We claim that only pairs $(u,v)$ doesn't work iff $(u,v)=(k,-k)$ for some integer $k$ and $u,v$ are both negatives. $(u,v)=(k,-k)$ is obvious, let us prove for $u$ and $v$ are negatives. Suppose $a$ and $b$ are both negatives.So $a+b$ is also negative. Now suppose $a,b,c$ are $3$ negatives. There exist some $x$ such $ax^2+bx+c=0$ Suppose $x$ is positive. Now $ax^2$ is negative, $bx$ is negative as $x$ is positive and $c$ is also negative. So sum of 3 negatives can't be 0 which is a contradiction. Now we will prove other pairs $(u,v)$ work. \(Lemma:\) $(1,k)$ works where $k$ is a positive integer. \(Proof:\) We can keep adding $1$ and get all integers $>k$. Now For any $(u,v)$, $ux^2+(u+v)x+v=0$ has solution $x=-1$. We can get all integers less than $k$ Now for any $(u,v)$, if one of them is greater than $1$. We can get $1$ and reach all integers. $\square$

Answer is $(u,v)$ where at least one is positive and the other is nonzero, and $(u,v)\neq(-1,1)$ and $(1,-1)$

The answer is all $(u, v)$ such that at least one is positive, none are zero, and they are not a permutation of $(1, -1)$. It is easy to see why these don't work. Namely, both negatives cannot reach positives, zero only makes two numbers, permutations of $(1, -1)$ gets stuck after making a zero. As a first observation, we can use $u, v, u+v$ to form $-1$ ALWAYS. Now we tackle the case where one is negative and one is positive (in fact this is the only case we need to consider because we can keep subtracting $-1$).
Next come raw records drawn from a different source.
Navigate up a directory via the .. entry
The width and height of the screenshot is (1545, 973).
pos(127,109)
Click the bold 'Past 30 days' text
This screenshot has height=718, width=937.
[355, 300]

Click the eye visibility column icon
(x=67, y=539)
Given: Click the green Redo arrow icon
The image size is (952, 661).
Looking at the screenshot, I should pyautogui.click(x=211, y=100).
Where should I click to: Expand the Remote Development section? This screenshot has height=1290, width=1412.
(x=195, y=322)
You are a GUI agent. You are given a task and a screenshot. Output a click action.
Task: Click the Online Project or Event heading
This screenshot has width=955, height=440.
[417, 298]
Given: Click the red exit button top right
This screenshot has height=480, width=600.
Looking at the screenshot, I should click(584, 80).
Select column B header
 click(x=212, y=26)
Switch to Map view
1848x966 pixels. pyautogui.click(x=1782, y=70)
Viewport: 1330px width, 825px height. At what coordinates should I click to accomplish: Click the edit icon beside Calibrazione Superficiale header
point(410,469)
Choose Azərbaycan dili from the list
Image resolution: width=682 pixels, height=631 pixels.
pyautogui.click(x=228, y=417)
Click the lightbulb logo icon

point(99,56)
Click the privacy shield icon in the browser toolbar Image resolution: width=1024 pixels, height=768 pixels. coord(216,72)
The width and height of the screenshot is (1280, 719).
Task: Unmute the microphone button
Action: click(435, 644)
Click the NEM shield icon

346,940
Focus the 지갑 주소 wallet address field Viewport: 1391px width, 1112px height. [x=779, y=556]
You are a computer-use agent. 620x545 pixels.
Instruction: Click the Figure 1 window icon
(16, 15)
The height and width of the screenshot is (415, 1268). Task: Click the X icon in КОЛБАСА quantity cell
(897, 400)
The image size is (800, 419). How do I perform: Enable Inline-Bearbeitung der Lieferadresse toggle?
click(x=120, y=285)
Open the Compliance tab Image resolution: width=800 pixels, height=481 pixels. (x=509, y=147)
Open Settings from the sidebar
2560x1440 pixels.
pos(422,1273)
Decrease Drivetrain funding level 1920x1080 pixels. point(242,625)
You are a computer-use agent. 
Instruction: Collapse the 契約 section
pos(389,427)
Let $u \geq 1$ and $v \leq -1$, where $|u| \geq |v|$. Note that if this last condition is not satisfied, we can keep adding $u$ to $v$ until it does. Then, keep subtracting $1$ from $u$ until we reach $-1$. Within this process we formed $1$. Next we claim that we can form a number greater than or equal to two. This is not immediate only if $u=1$. Then $v \leq -2$, and we can form $-v$ by taking $a=0, b=1, c=v$ which finishes. Now, the problem is trivial because everything above $u$ we can find by adding $1$ and everything below $v$ we can subtract $-1$. We can get the pesky numbers after $1$ using our number greater than or equal to two now we are done.